There is a common language we developed between Belgium and Congo. One example is the term ‘Be careful’ (‘Pas op’). We would hear that phrase continuously, ‘Pas op, pas op’. It is an expression we took over in Swahili, one coming straight from the factories.

In those factories you would find machines which were like gods. You had to handle them very carefully. Those machines were not allowed to break down, for they were necessary for earning profits. Whenever there was a break-down, everyone in the neighbourhood knew about it, and all engineers in Belgium would receive a phone call. One of those ‘gods-machines’ was the Concentrator. I never saw it myself, but its name fired my imagination. It is something that concentrates, but what does it concentrate? It is actually a machine that has to separate the minerals from the residue and various impurities. I do not exactly know what it is, but it fascinates me, as well as the interrelated mythology of ‘pas op’.

The machines must continue to run always, so there has to be electricity for the factory, while the same does not apply for the nearby neighbourhoods. One line, then, is absent from that triangle.

The Concentrator in Charging Myths
The Concentrator in Charging Myths

This is also an important element of your work, to reflect on the missing link?

Of course. If a worker works in a factory that uses a lot of electricity, while at home he has none, something is wrong in a fundamental way. Those imaginary speculative machines serve as a way, for me as artist, to bring those discussions to the table. This is why algorithmic thinking is so important to me. It is an abstract aspect that I integrate into my own work in a very concrete manner.

Jean Katambayi Mukendi in Z33

In the Concentrator, just like in many of your works, we see the principle of balance and imbalance return. From whence this recurring metaphor?
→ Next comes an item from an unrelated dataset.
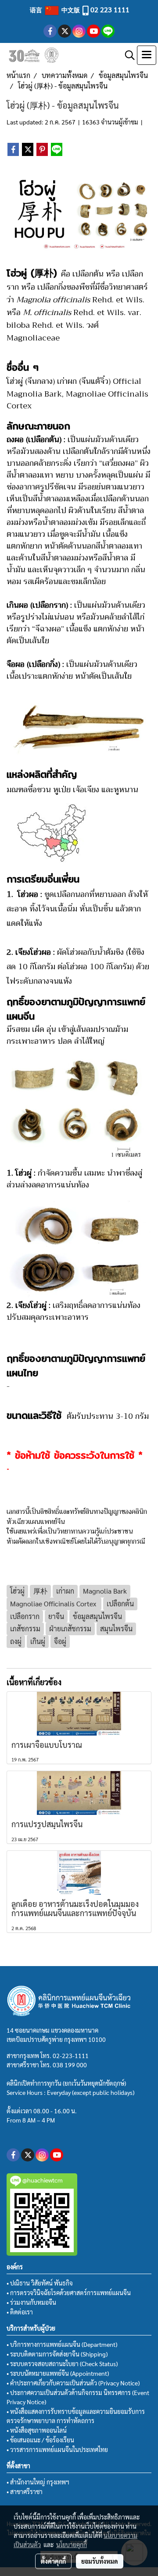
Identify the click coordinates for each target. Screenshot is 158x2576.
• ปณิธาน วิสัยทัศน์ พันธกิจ (40, 2283)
When something is out of balance, you have to change the balance, push it into a new direction. This is in the DNA of my work. I show balance based on symmetry, gravitation. It is something that’s physically present in the machines which inspire me, but to me it is also about the transformation of a discourse, [be it] political, economic or educational.

It can be hard sometimes to move into a new direction, but this is acceptable; there is no weight without counterweight, after all. In the realm of education, for instance, we evolve and progress all the time and yet our society does not sufficiently benefit from that. The gap between rich and poor persists. There is a discontinuity, an imbalance. In my work I try to repair that circuitry. Yet resistance is a beautiful thing as well. It is disturbing, but beautiful.
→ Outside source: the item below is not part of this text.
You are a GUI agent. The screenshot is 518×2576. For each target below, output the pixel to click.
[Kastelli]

And this applies not only to art, but also to everyday life. When I talk with you or with my colleagues of On-Trade-Off, I know that we agree on many points, but whenever I talk with mothers, teachers or priests it often happens that we are not in accordance with each other. And they are precisely the ones who make the machine function.

It can be hard sometimes to move into a new direction, but this is acceptable; there is no weight without counterweight, after all.

Jean Katambayi Mukendi

Is this why often you also work with salvaged and recycled materials like cardboard or copper?  

It is as if my soul says no to my searching for precious materials, [telling me] to remain faithful to my own theory. If education is important, it is always possible for you to start working with the materials available to you. Do what you can do by starting from the situation you’re in. You do not so much give shape to your work; you give shape to yourself.

It is not because you don’t have a well-equipped lab that you cannot do any research. I do research with a pen, paper and my brain. This enables me to go as far as Planet Mars. All I need, after all, I can find inside of me or in my immediate surroundings. I have no need for a laboratory. Even more, a laboratory comes with the risk of blinding you, while it will also push your research towards a certain perspective. There is less freedom.

My mother worked as a typist, and she regularly took home sheets of paper. In this way, as a child, I became expert at cutting paper and cardboard. My father taught me about the DNA of electricity and now I mix these two elements, without having needed any special education for it. Human energy suffices when it comes to making art.